David Glass Ensemble presents
Gormenghast
UK Tour from May - June 2006
“Peake wrote with the eye of a painter”
M. Moorcock
In David Glass Ensemble’s production of Gormenghast, the whirl of confusion and fantastical atmosphere created for the audience - one of alternating desperation and enchantment - proves just as crucial as the plot; a melodrama charting the decline and fall of the House of Groan. Gormenghast’s dysfunctional, ruling family.
David Glass explains:
"For me it was an ambition come true. For nearly fifteen years I dreamed of adapting Peake’s extraordinary dark epic for the stage. The Gormenghast novels obviously demand a visual interpretation. The powerful story telling and sweeping visceral emotions of melodrama, coupled with the simplicity and theatrical clarity of Kabuki, became the theatrical language that I hoped would reflect Peake’s brooding vision. As with all the Ensemble’s work, text would be one element of the story telling. I therefore chose to collaborate with John Constable, a writer sympathetic to the needs of physical theatre.
The designer, Rae Smith and myself felt that to depict Gormenghast in any literal way would only diminish Peake’s visionary architecture. Instead, the actors were given the simple design of doors and doorways, silks and canes to play with. These elements were combined with composer John Eacott’s sampled score and Sally Owen’s choreography to create a vivid impression of this strange, isolated world."
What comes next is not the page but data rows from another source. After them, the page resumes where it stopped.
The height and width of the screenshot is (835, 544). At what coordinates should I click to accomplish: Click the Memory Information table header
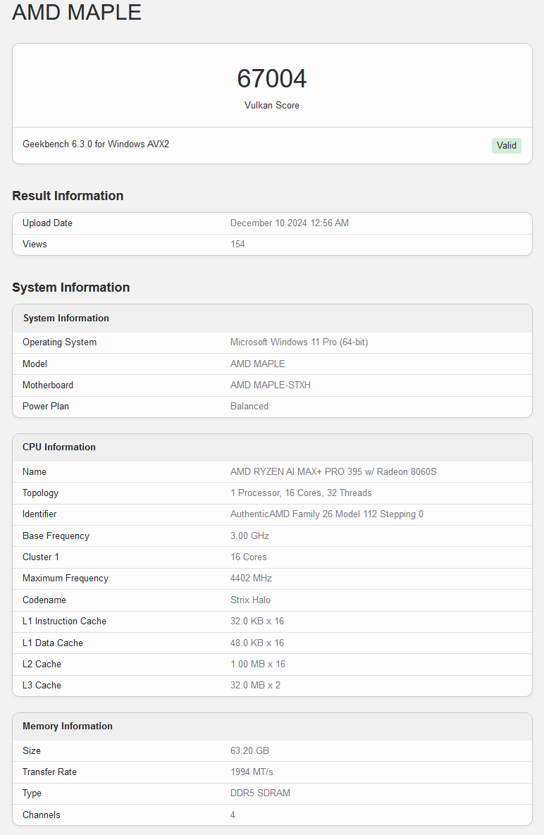coord(68,726)
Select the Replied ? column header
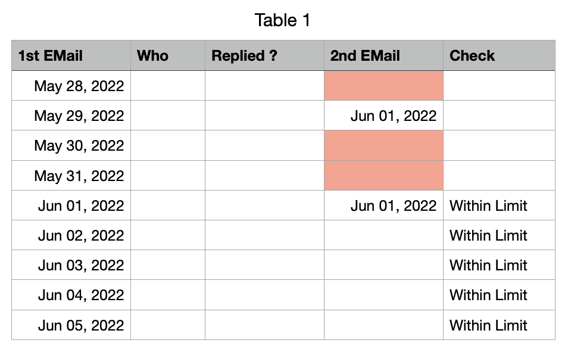The image size is (568, 349). (264, 55)
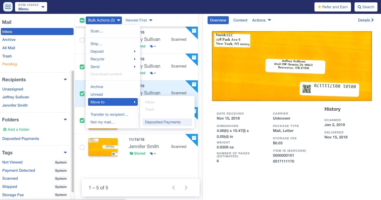381x200 pixels.
Task: Open the Jeffrey Sullivan recipient link
Action: (x=15, y=97)
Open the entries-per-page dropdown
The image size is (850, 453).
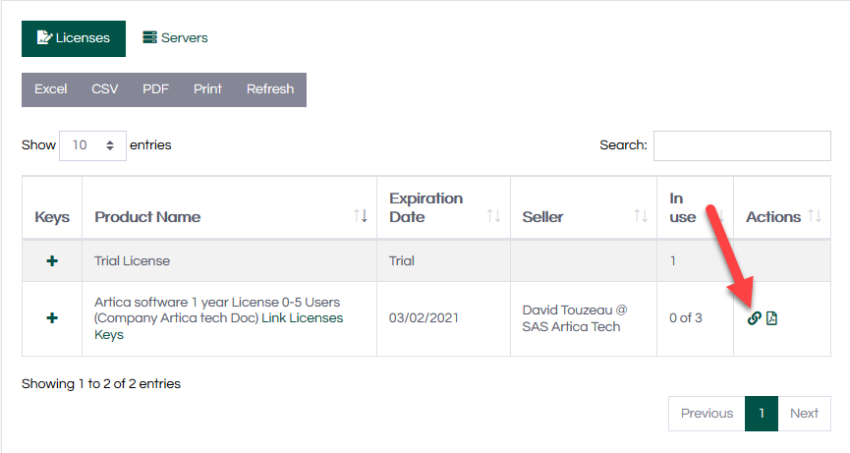93,144

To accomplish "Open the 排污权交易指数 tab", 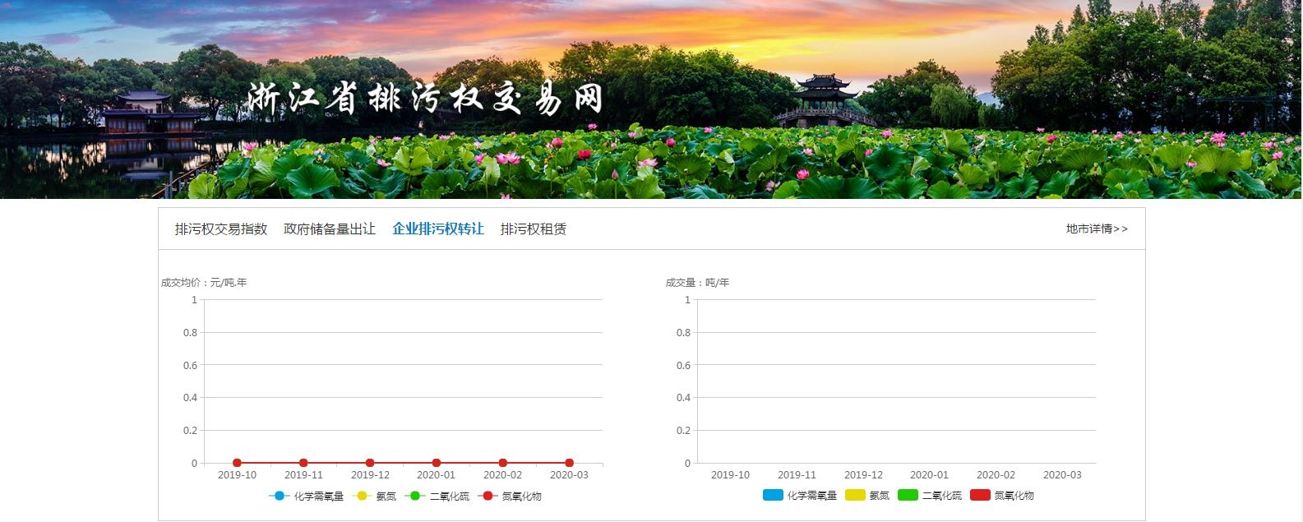I will click(221, 229).
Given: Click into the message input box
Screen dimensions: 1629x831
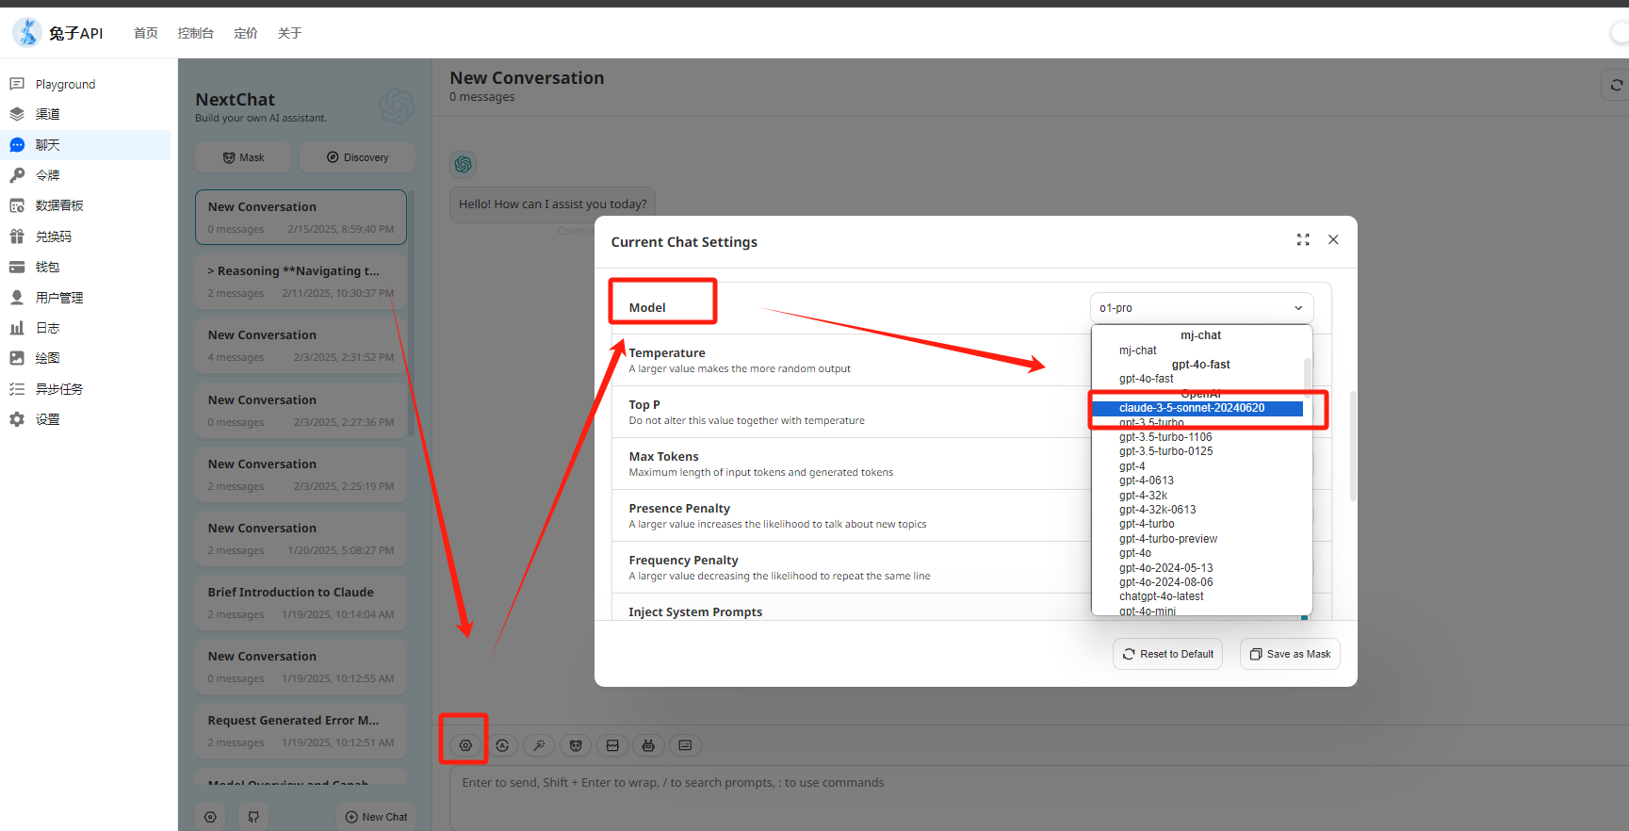Looking at the screenshot, I should click(x=942, y=796).
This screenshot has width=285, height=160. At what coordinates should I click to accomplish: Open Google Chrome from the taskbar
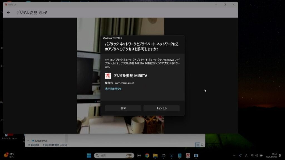pyautogui.click(x=147, y=155)
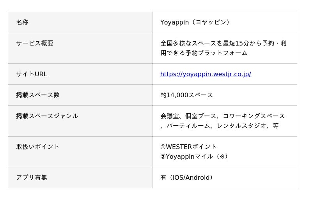
Task: Click the 名称 header cell
Action: pyautogui.click(x=22, y=22)
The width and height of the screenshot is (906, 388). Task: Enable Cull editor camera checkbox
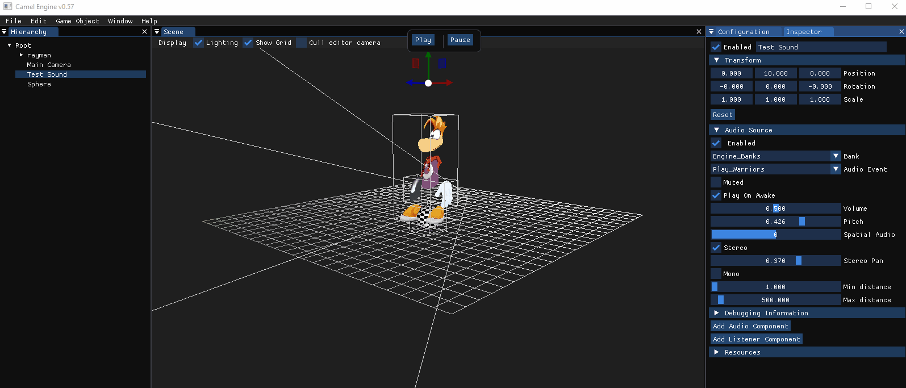[302, 43]
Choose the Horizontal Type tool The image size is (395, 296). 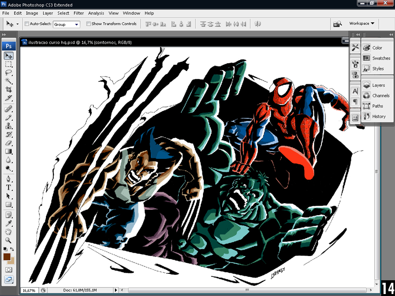point(9,187)
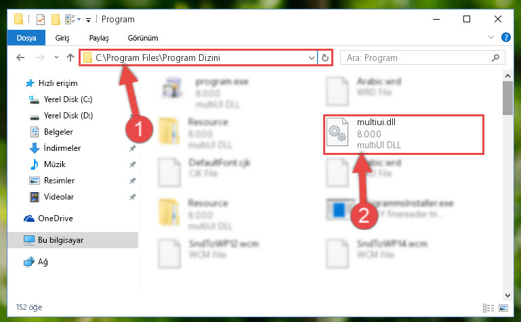Select the multiui.dll file
Viewport: 521px width, 322px height.
click(x=404, y=134)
The Gormenghast trilogy entails a dark and magical journey, which began life as the acclaimed story of Titus Groan. Mervyn Peake penned the work whilst disenchanted with the army and frustrated by its oppression, his twisted visions written in blank manuscripts and accompanied by detailed drawings of his characters. Each finished canvass was sent, chapter by chapter, to his wife Maeve Gilmore to keep safe until his return.